On his travels, Kamanita encounters a holy man and listens to his teachings, but he fails to recognize this man as the Buddha. Hearing nothing in the teachings of his imagined eternal bliss, Kamanita rejects them and dashes off recklessly to continue his pursuit. He is fatally gored by a cow. After death, he reappears in the heavenly paradise called Sukhavati, where his misguided search for the Buddha continues over billions more years.
At this point the novel takes on the dimensions of modern science fiction, as Kamanita embarks on extravagant journeys through both space and time. In Sukhavati, he is reunited with his love, Vasitthi. She describes how, through various twists and turns, she was introduced to the Buddha by the bandit Angulimala, now a monk, and became the Buddha’s disciple as well. Kamanita and Vasitthi’s otherworldly conversations include a simple dialogue of just a few sentences about the nature of the universe, conducted over several millions of years.

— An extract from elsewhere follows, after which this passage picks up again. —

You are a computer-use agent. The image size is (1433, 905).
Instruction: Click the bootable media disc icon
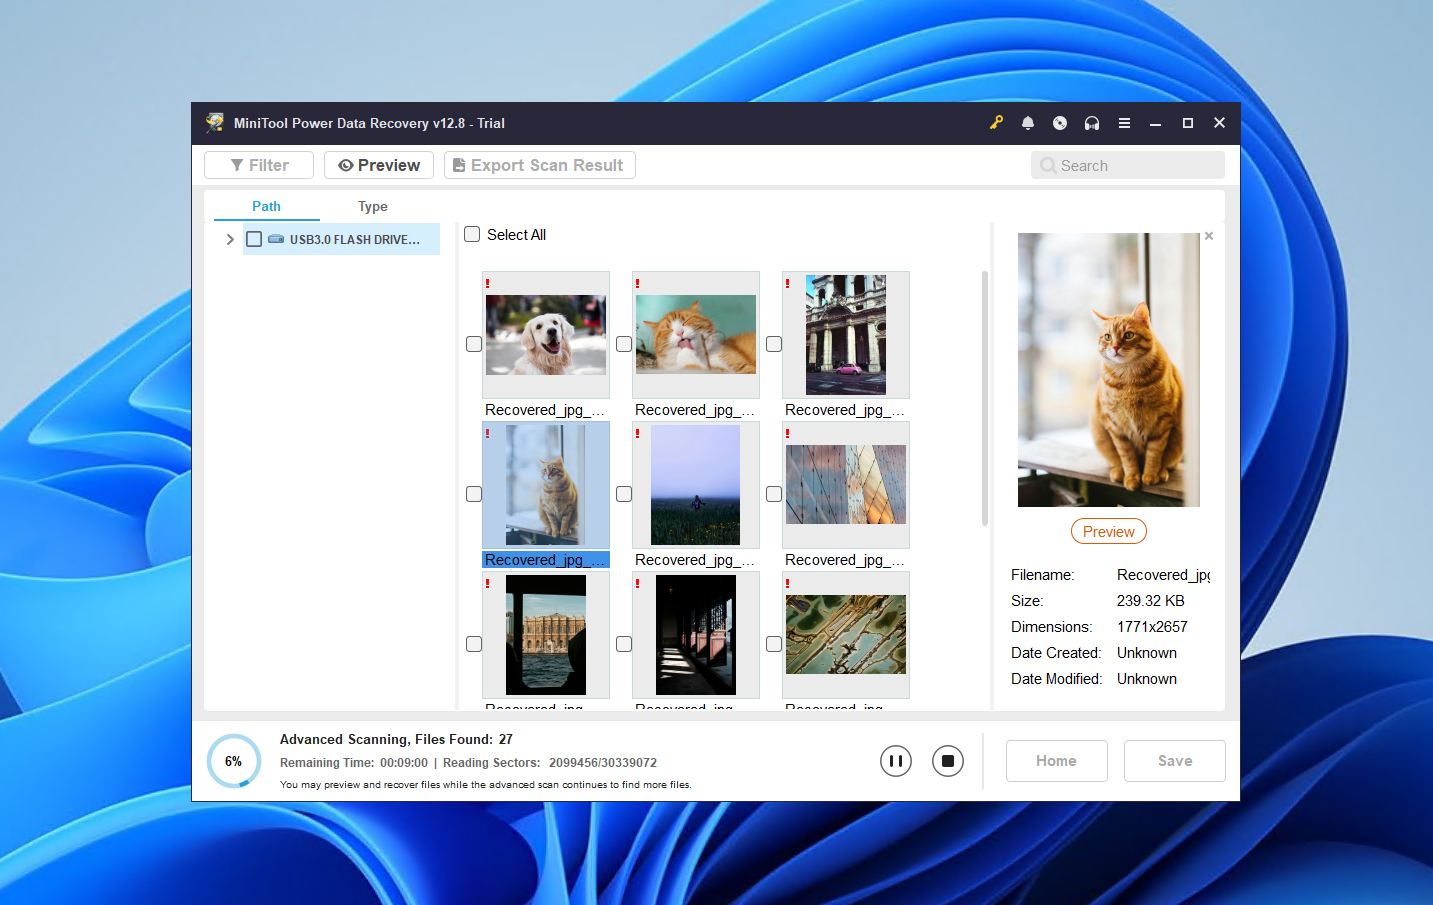[1059, 122]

We then witness the slow decay of paradise itself and the fading of the brightness of the “Hundred-thousandfold Brahma,” a mysterious and transcendental being. Kamanita’s own pilgrimage ends in a twilight of the entire manifold universe, one clearly inspired by Schopenhauer and Wagner’s Goetterdaemmerung:
And while in immeasurable space, worlds upon worlds flashed and shouted as they pressed forward again into the new Brahma day, the Pilgrim Kamanita went out—out of the sphere of knowledge of gods and humans. Out, quite as the light of a lamp goes out when it has consumed the last drop of oil in its wick. Kamanita’s pilgrimage was complete.

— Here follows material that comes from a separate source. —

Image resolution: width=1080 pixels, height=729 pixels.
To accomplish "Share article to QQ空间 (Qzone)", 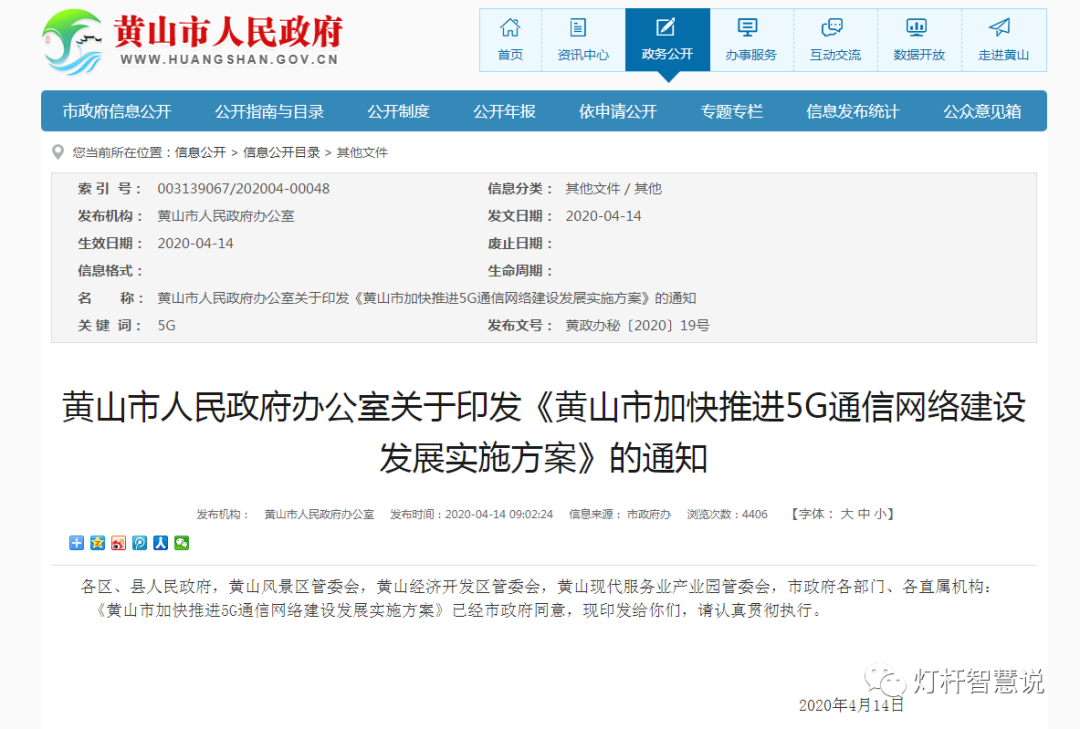I will 97,543.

The histories of both this novel and its distinguished editor reflect the globalization of Buddhism. The Pilgrim Kamanita was written in German by a Dane, Karl Gjellerup (who later won the Nobel Prize for Literature), and was first published in 1906. The book was translated into English in 1912, and sometime during the 1930s translated into Thai by two aristocratic Thai academics studying at Oxford. It was used for years as part of the Thai high school curriculum.
The book’s latest editor, Theravadin monk Ajahn Amaro, came across The Pilgrim Kamanita at Amaravati Monastery, in his native England. He was so enchanted by it that he read passages regularly to the monastery community, who found its teachings compelling and rewarding. With the encouragement and support of friends, Ajahn Amaro took on the ten-year task of reediting this novel to make its Edwardian English more accessible to modern readers. In his own words, he “divided each original sentence into three new ones.” Now coabbot of Abhayagiri Monastery in California, he has enhanced this edition with 100 pages of his invaluable commentaries, offering references from Buddhist and Hindu scriptures. Three major Buddhist discourses are also reprinted as appendices.
Ajahn Amaro’s new edition of The Pilgrim Kamanita is certain to satisfy Western readers—trained monastics and lay Buddhists alike. Throughout this book, we can see our own stories as expressed through Kamanita’s deepening preoccupations: his attachment as he is initially entranced by the power of the sensual world (“Night after night we came together there, and on each occasion Vasitthi and I discovered new treasures in our mutual affection and bore away with us an increased longing for our next meeting.”); and his painful realization of a higher awareness (“Was there ever a greater idiot than I?! What I have been longing for as the highest happiness, as fulfillment itself, that I have already been in possession of for billions of years.”).
This book overcomes the gap we usually experience between our spiritual practice and our humanistic culture. The captivating story delights as well as informs; there’s something in it for both romantics and scholars. Now almost a century old, The Pilgrim Kamanita remains unique.